* Stated exercise: Render the material from the line containing "お問い合わせ (539, 1995)" up to and including its last line as a Markdown table with two columns, Row and Entry, numbering each line and leaving out blank lines.

* Provided material:
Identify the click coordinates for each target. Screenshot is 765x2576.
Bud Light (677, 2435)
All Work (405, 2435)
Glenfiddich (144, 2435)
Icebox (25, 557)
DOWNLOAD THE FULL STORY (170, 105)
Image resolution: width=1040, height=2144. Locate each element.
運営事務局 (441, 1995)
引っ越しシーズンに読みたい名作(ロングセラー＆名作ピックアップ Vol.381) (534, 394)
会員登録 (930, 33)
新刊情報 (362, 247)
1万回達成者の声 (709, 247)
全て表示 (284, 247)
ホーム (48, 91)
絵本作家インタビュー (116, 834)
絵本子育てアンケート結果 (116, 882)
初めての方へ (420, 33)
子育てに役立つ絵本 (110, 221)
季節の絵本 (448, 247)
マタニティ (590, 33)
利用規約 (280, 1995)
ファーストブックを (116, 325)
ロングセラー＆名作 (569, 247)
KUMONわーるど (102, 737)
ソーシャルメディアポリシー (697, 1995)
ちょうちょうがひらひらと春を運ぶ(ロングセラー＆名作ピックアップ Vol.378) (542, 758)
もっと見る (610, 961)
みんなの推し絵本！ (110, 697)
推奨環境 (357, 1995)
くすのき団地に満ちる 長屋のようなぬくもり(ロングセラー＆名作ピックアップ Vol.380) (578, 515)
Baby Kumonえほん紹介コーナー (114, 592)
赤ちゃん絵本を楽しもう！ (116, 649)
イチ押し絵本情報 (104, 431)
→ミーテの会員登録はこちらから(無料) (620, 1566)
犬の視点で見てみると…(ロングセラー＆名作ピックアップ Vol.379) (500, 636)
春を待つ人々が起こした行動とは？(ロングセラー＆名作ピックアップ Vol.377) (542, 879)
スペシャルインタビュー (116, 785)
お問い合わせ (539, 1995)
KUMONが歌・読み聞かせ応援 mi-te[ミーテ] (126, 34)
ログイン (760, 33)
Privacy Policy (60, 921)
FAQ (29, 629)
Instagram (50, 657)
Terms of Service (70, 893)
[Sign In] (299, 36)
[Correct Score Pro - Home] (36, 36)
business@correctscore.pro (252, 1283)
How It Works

* Answer to the exercise:
| Row | Entry |
|---|---|
| 1 | お問い合わせ (539, 1995) |
| 2 | KUMONが歌・読み聞かせ応援 mi-te[ミーテ] (126, 34) |
| 3 | ログイン (760, 33) |
| 4 | Privacy Policy (60, 921) |
| 5 | FAQ (29, 629) |
| 6 | Instagram (50, 657) |
| 7 | Terms of Service (70, 893) |
| 8 | [Sign In] (299, 36) |
| 9 | [Correct Score Pro - Home] (36, 36) |
| 10 | business@correctscore.pro (252, 1283) |
| 11 | How It Works |